Times when ‘Gnosticplayers’ hacker made headlines for selling troves of stolen data on dark web

• The hacker’s notoriety came to light when databases containing roughly 617 million hacked accounts were put up for sale on Dream Market.
• Zynga Inc, an American social game developer is the latest victim of ‘Gnosticplayers’ hacker.

The year 2019 has seen a lot of massive data breaches, with some of them turning disastrous for various organizations across the world. These firms have had the personal data of their customers being stolen or sold on different dark market places without their knowledge.

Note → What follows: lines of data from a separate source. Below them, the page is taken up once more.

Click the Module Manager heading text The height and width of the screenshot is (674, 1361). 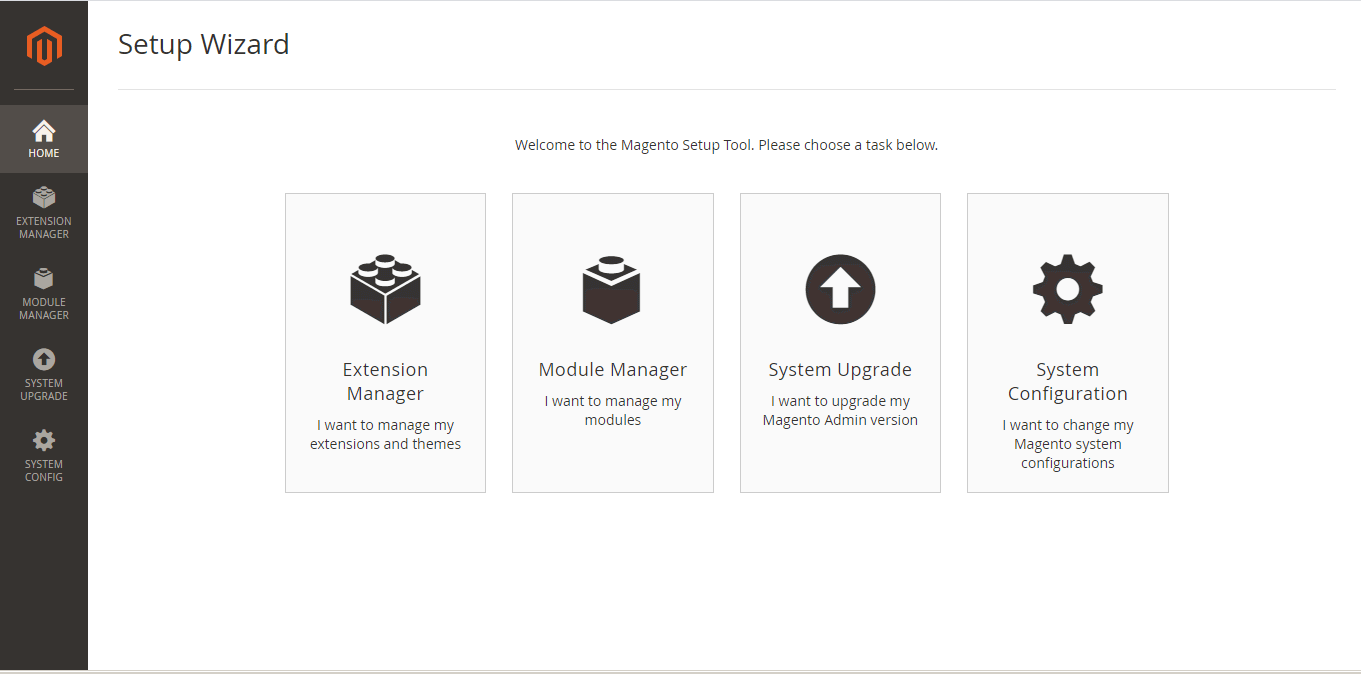pyautogui.click(x=612, y=369)
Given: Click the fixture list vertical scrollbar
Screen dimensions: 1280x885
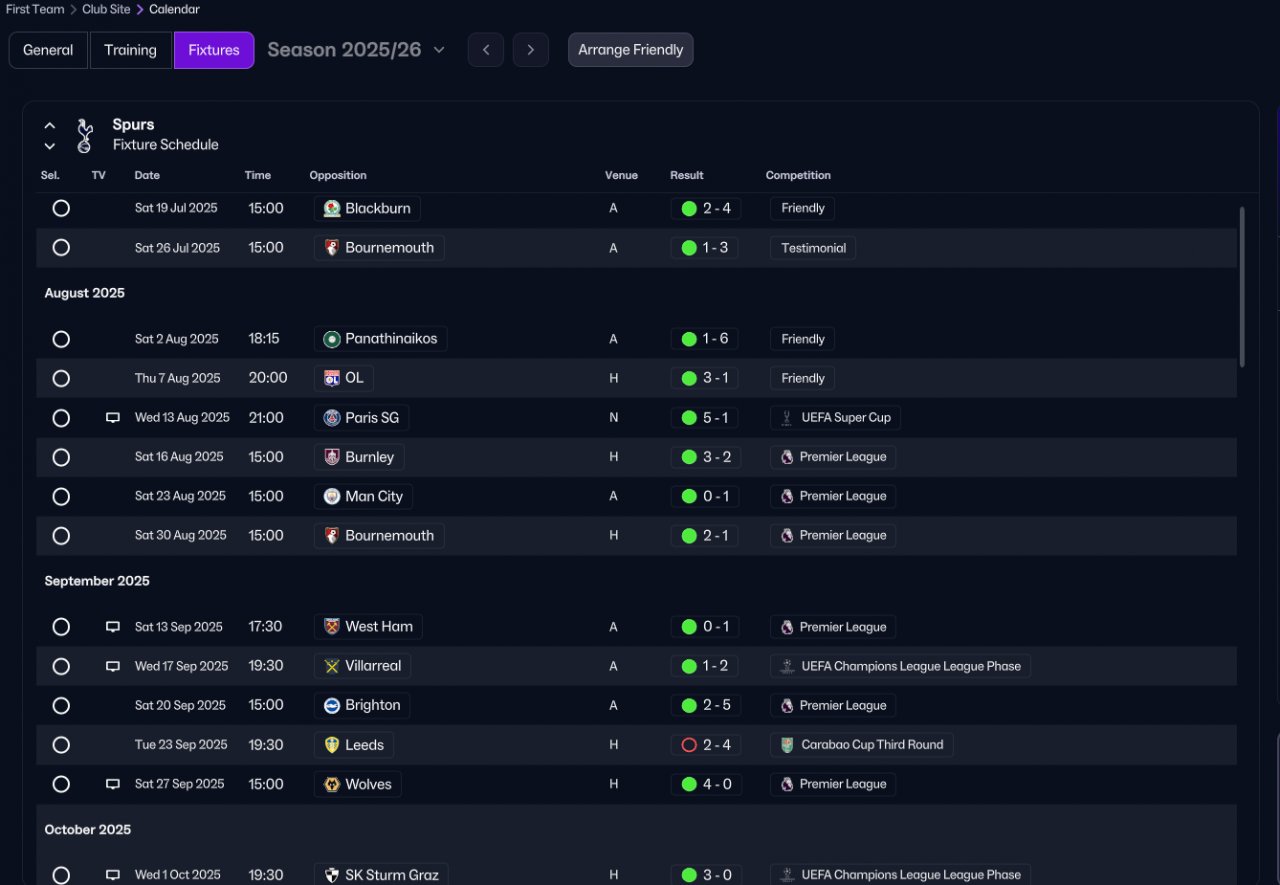Looking at the screenshot, I should [1242, 287].
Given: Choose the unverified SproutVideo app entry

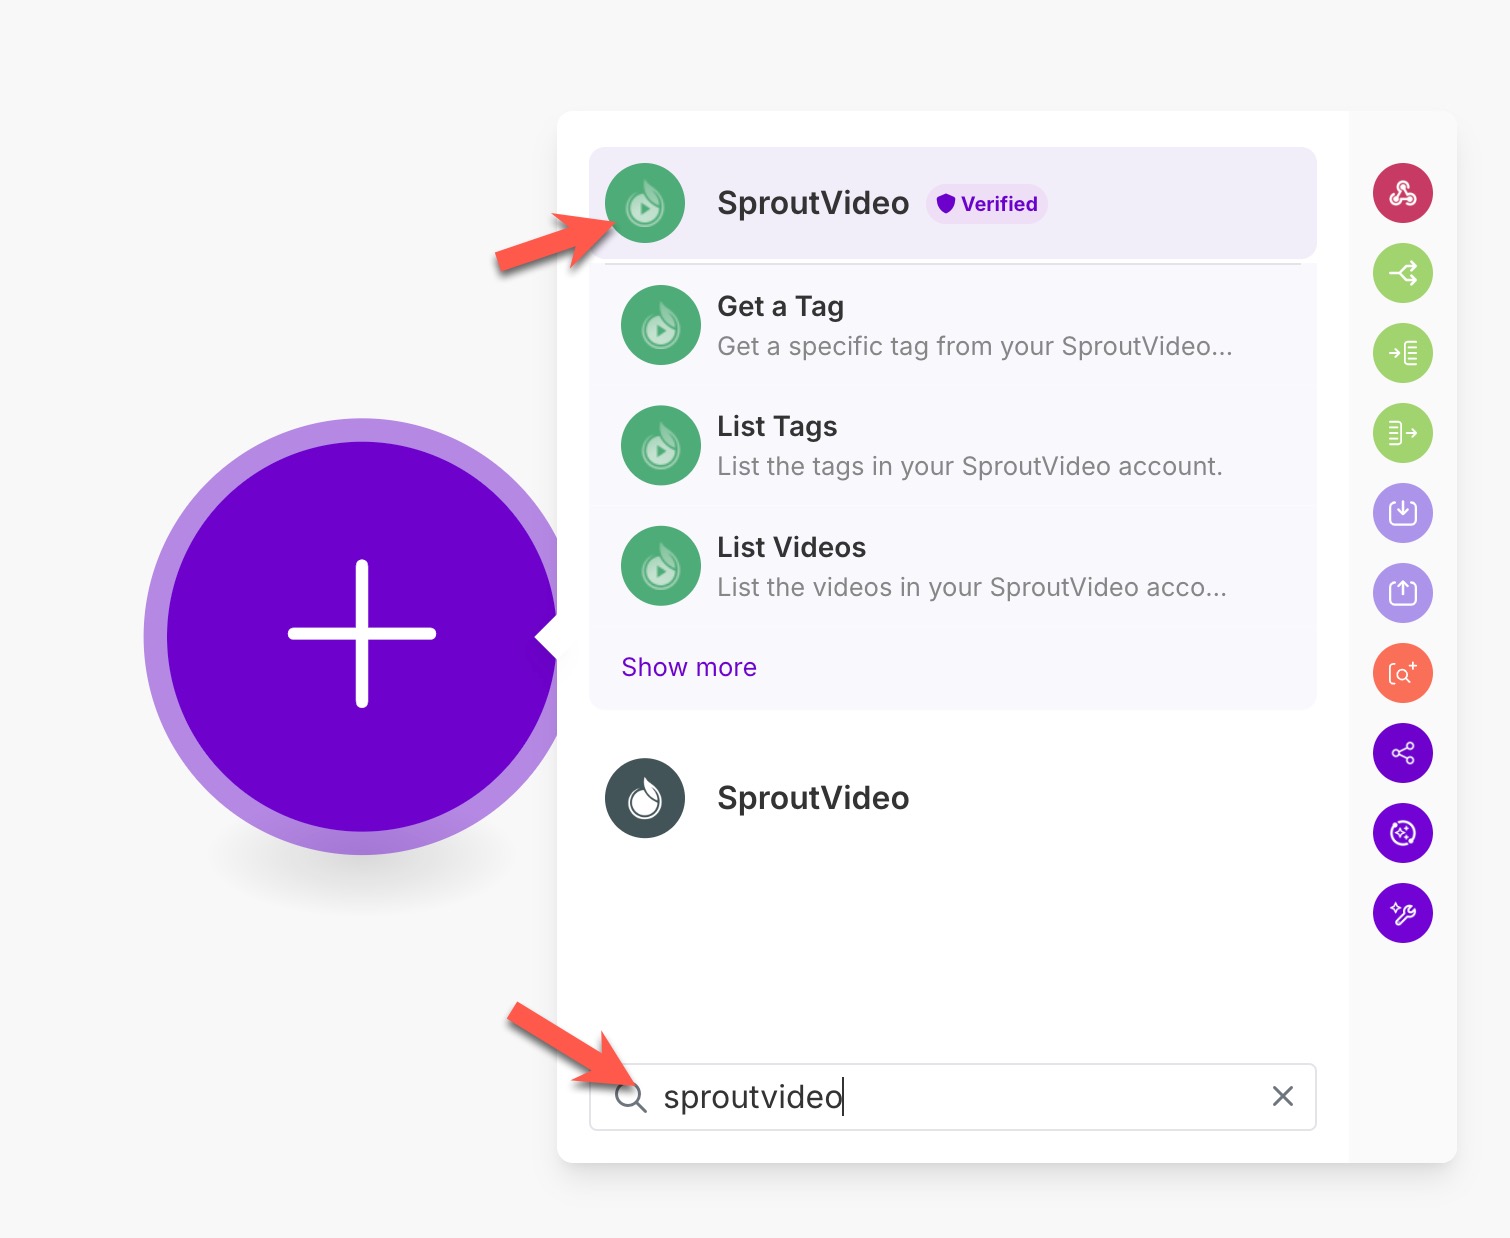Looking at the screenshot, I should (x=812, y=797).
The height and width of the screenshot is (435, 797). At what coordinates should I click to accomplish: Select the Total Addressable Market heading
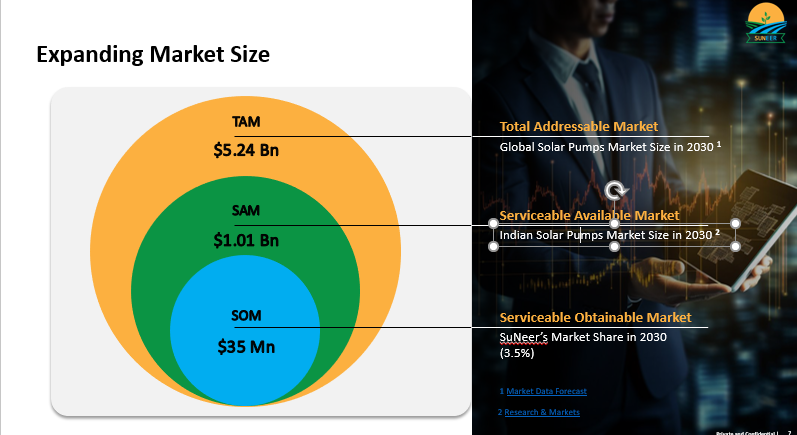tap(578, 127)
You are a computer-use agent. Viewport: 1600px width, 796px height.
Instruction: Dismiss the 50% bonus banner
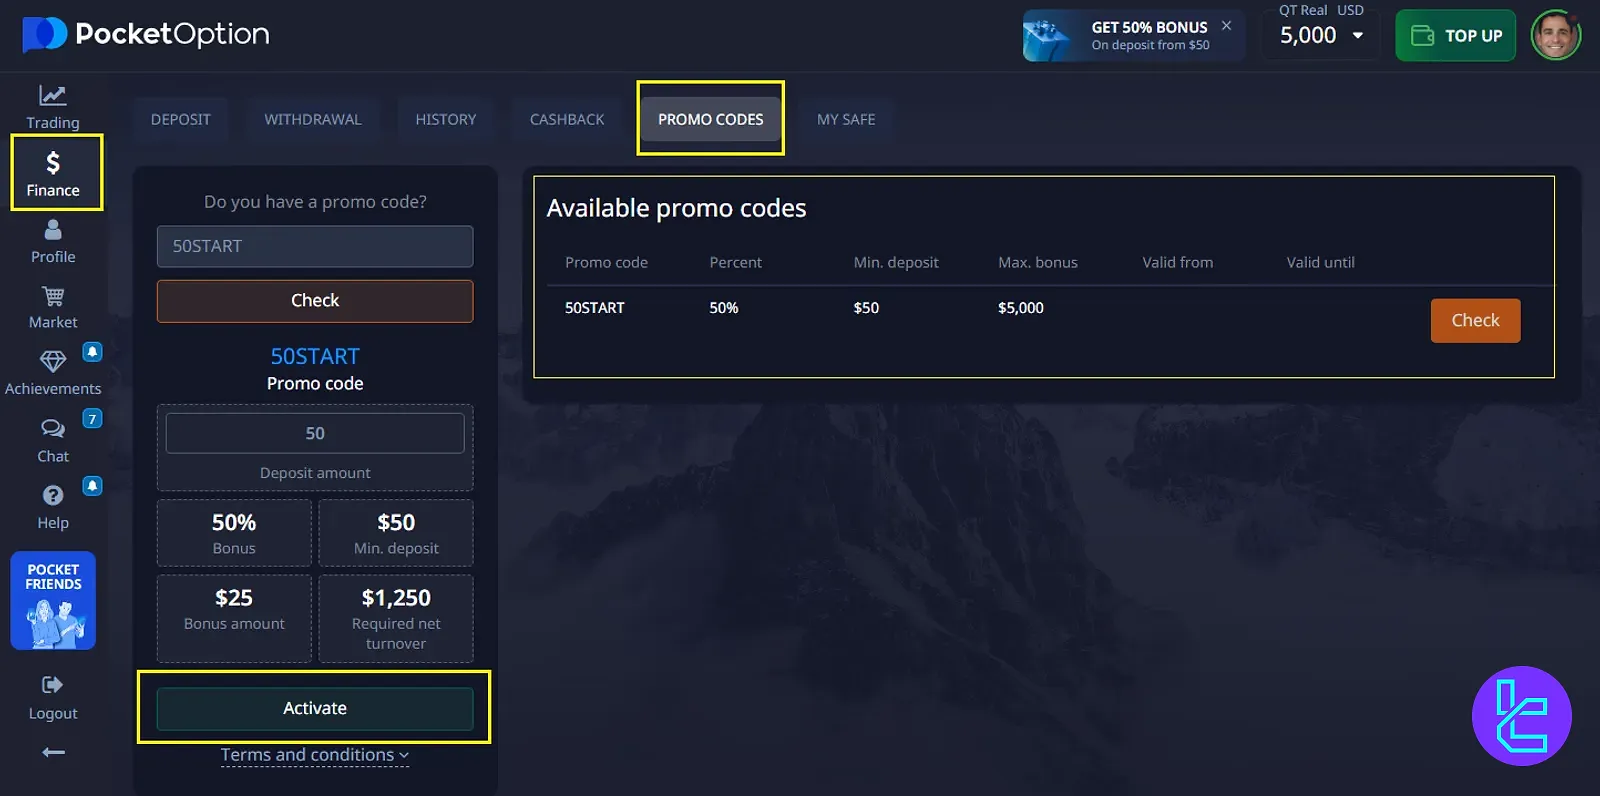pos(1226,26)
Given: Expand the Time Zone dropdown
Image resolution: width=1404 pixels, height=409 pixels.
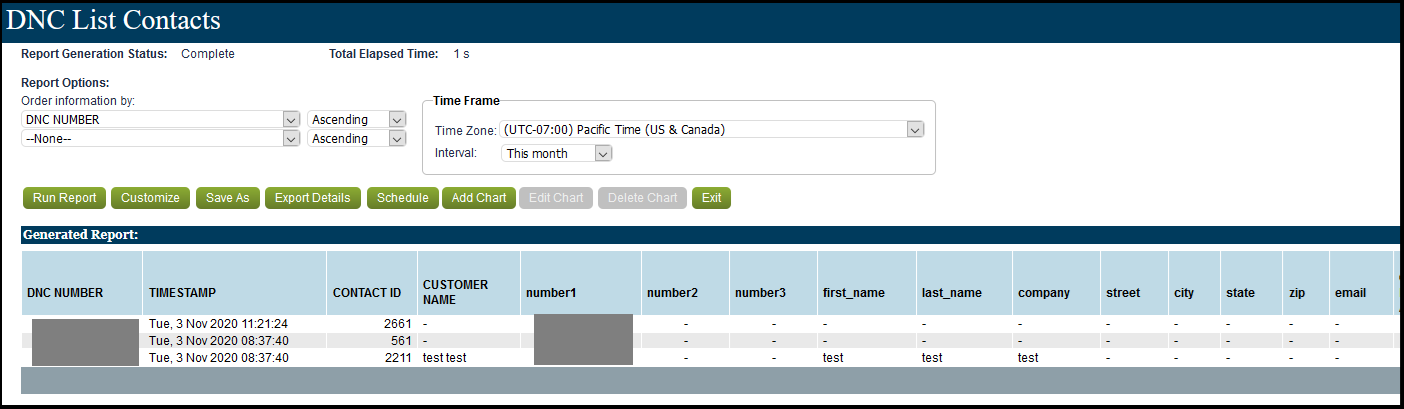Looking at the screenshot, I should point(914,129).
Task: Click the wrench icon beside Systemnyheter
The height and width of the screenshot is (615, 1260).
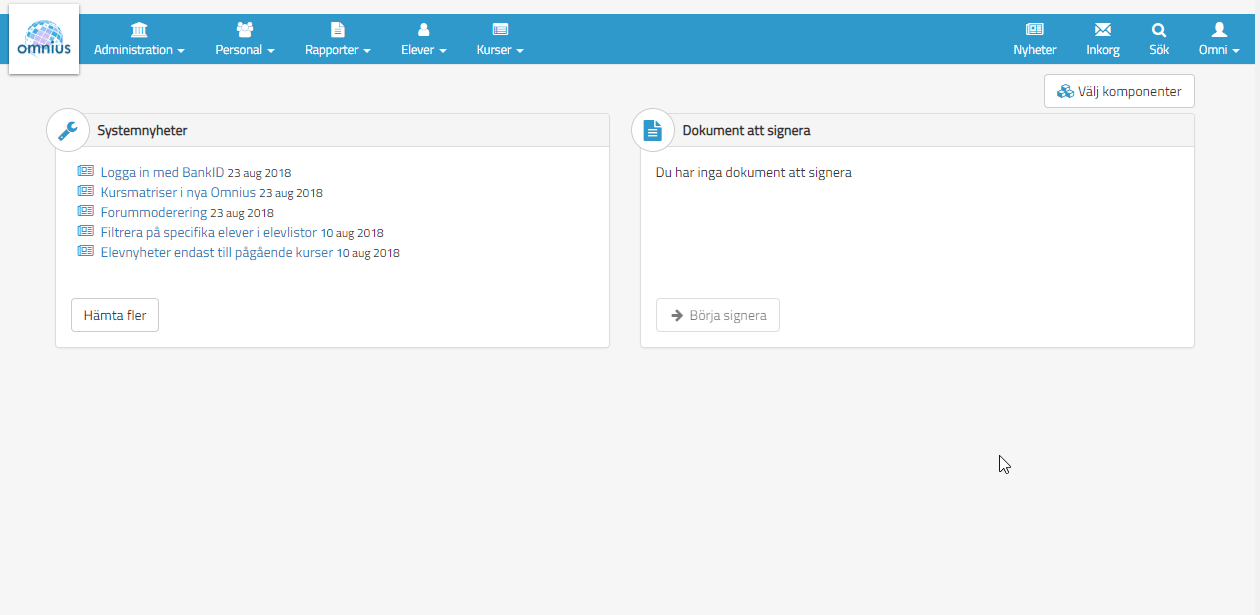Action: 68,130
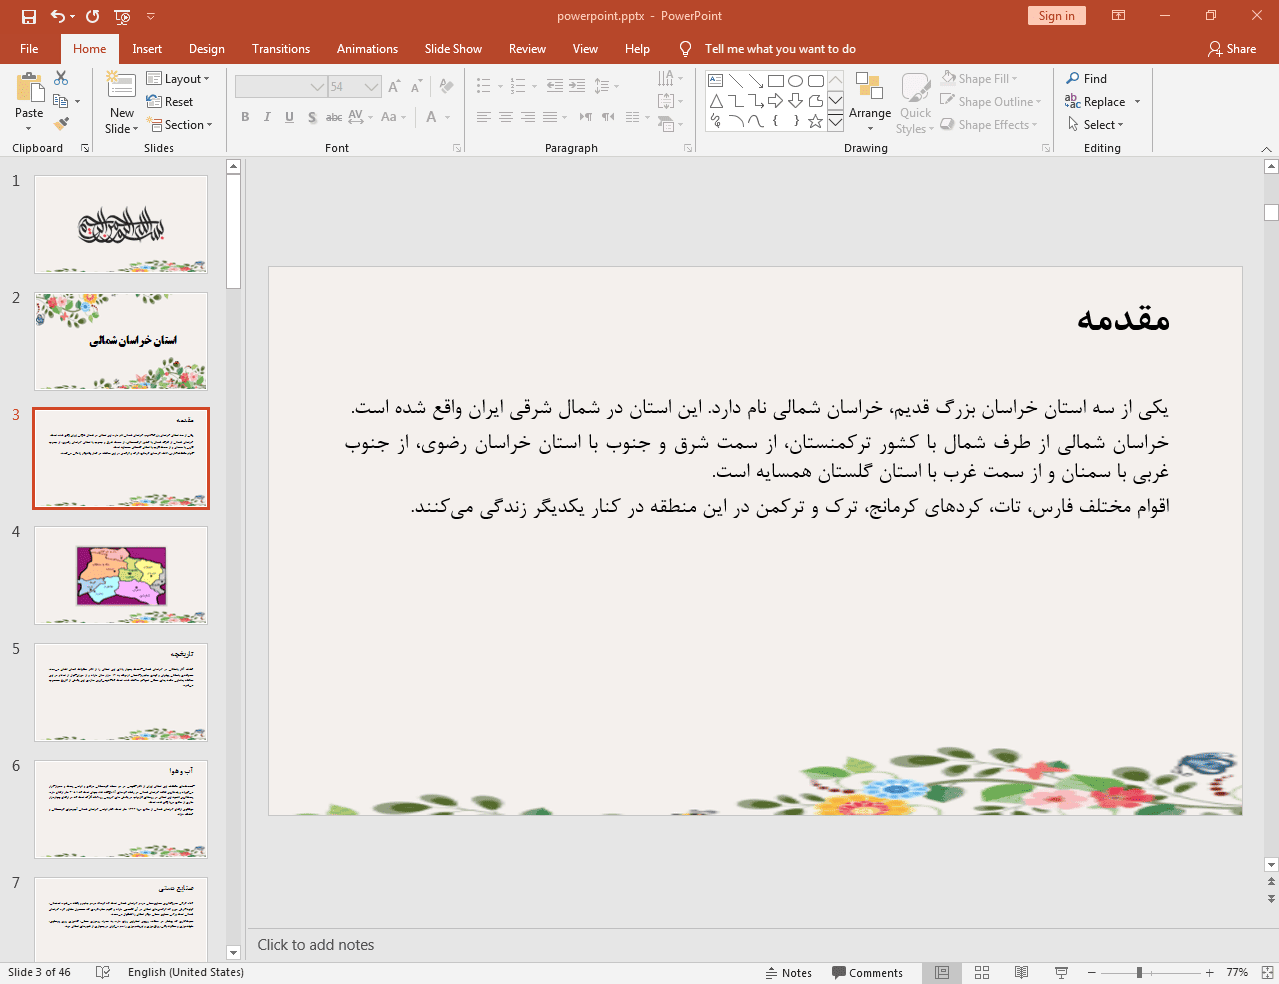Click the Sign in button
This screenshot has height=984, width=1279.
pyautogui.click(x=1056, y=16)
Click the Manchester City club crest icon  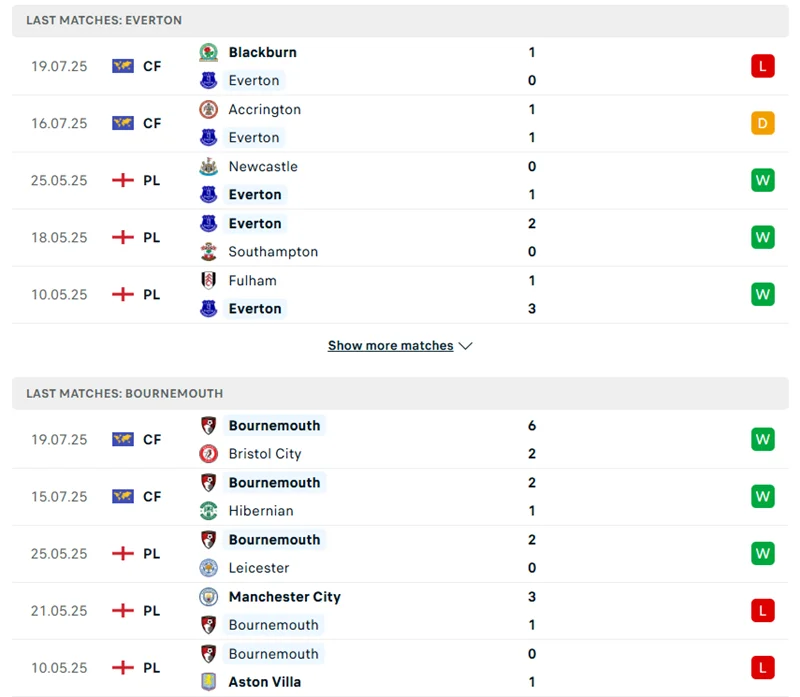(x=208, y=597)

In most of these cases, the infamous ‘Gnosticplayers’ hacker has been held responsible for stealing as well as selling millions of sensitive records on the dark web. Here is the list of the major data breaches:

• The hacker’s notoriety came to light when databases containing roughly 617 million hacked accounts were put up for sale on Dream Market. The hack affected 16 organizations including ‘MyFitnessPal’, ‘MyHeritage’, ‘Animoto’ and ‘500px’.
• The second round of data dump totaled 127 million records originating from eight companies. These hacked details were also sold on Dream Market at a price of about $14,500 (roughly four bitcoin). The stolen records belonged to Ixigo, YouNow, Houzz, Ge.tt, PetFlow and more.
• The third set of hacked databases that were put on sale included the personal data of around 92 million users. These stolen records belonged to eight new companies from across the globe. The biggest victim was the famous GIF hosting and sharing platform, GfyCat. The hacker was selling each database at a price worth 2.6249 Bitcoins.
• The fourth round of hacked accounts included 26.42 million user records. These records belonged to six companies named, GameSalad, Estante Virtual, Coubic & LifeBear, Bukalapak, and YouthManual.
• ‘Gnosticplayers’ hacker had put up the fifth set of user records on sale in April 2019. This time, the hacker had exposed a total of 65.5 million records on the Dream Market forum. The data was stolen from six new companies that included the names of MindJolt, Wanelo, iCracked, Yanolja, Evite and Moda Operandi.
• The hacker was responsible for the hack at Canva, an Australian online design tool company. Going by online alias Gnosticplayers, the hacker claimed to have stolen the data of 139 million Canva users.
• Online food ordering service Eatstreet and social planning &e-invitation service Evite admitted of data breaches that allegedly involved Gnosticplayers. The hacker reportedly breached over one million records from both the firms.
• Zynga Inc, an American social game developer became the latest victim of ‘Gnosticplayers’ hacker. The threat actor reportedly gained unauthorized access to a massive database containing data of more than 218 million users. Based on sample data shared, the stolen users’ information included names, email addresses, login IDs, hashed passwords, phone numbers, Facebook ID and Zynga account ID of customers.

With over one billion user credentials and personal details stolen from roughly 44 companies, ‘Gnosticplayers’ and his modus operandi is something that every firm should keenly track. In addition, organizations, especially in hotel booking, gaming, delivery service and more, should implement an added layer of security to protect their customers’ details.